In 1948 Alexandre Astruc, a filmmaker and theorist, suggested the notion of caméra-stylo (camera pen) in his essay “The Birth of a New Avant-Garde: La Caméra-Stylo” [pdf]. He imagines that cinema will eventually break free of the demands of classical narrative and images and will become a flexible means of writing with the same expressive power, complexity, and subtly of written language. Astruc also envisioned a distribution system with “projectors for everyone,” anticipating what we experience with YouTube and other online video services today.

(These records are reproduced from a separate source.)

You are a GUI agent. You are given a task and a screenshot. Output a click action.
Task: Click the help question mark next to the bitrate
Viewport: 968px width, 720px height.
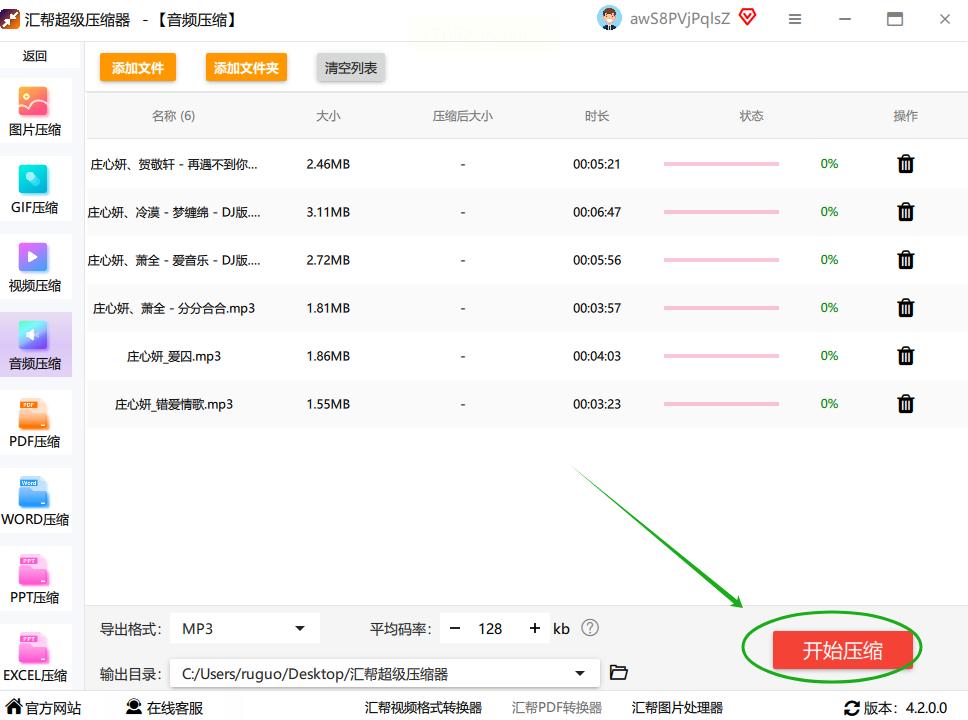click(x=590, y=628)
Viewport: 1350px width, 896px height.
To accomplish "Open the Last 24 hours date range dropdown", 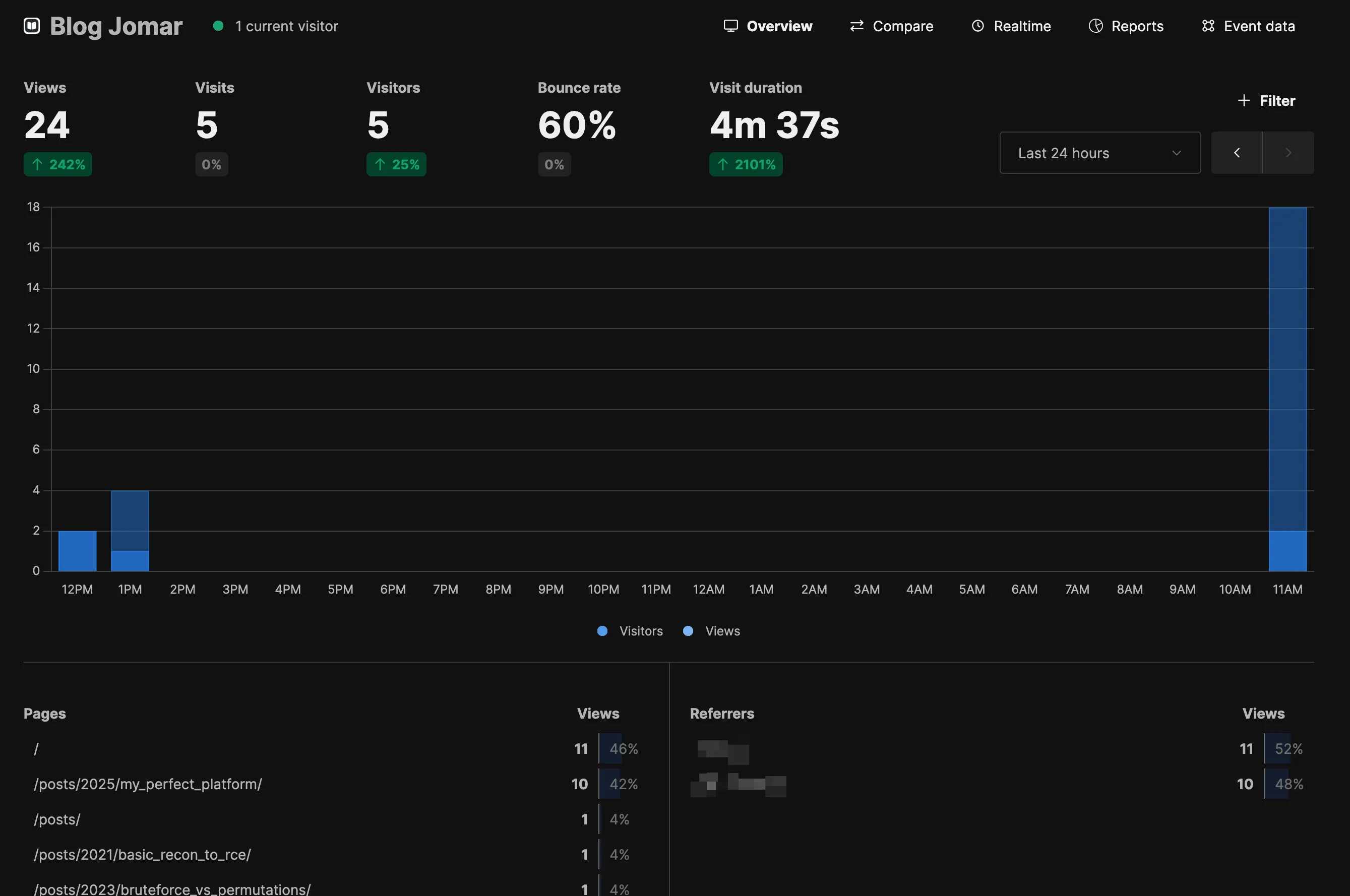I will tap(1099, 153).
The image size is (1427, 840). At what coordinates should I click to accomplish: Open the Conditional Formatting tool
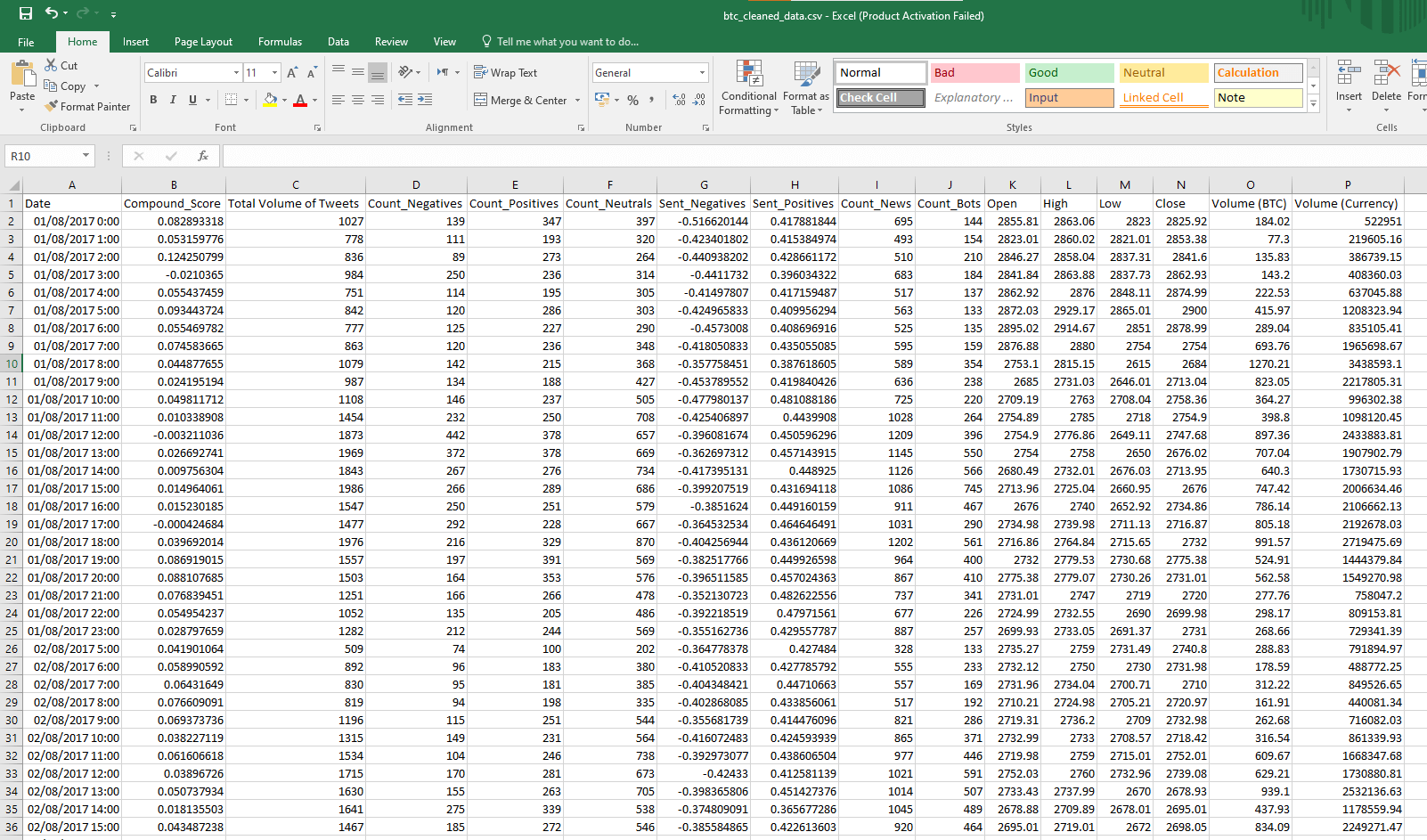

Today, writing with a camera has yet to achieve the expressiveness Astruc envisioned, but the trend toward its realization is palpable. Astruc would have loved our contemporary media landscape, especially artist videos, music videos, and personal essays challenging traditional film grammar. Astruc wrote that the future of cinema would revolve around the director as an auteur, which was an essential idea behind the French New Wave. Fast-forwarding to the present: personal videos shared on Vimeo and YouTube and the renaissance of television series on subscription channels like Netflix and Amazon Prime have become the dominant narrative forms of a new generation.

Astruc’s idea of film as a language independent of literature provides this site’s theoretical and historical foundation. We are the midst of a cultural transformation in which the moving image is becoming more personal, a form of visual writing; we are both media producers and consumers as we enter a new age of “visual orality” (following Walter Ong’s analysis). The materials on this site are designed to prepare you to express yourself effectively in the contemporary media ecosystem.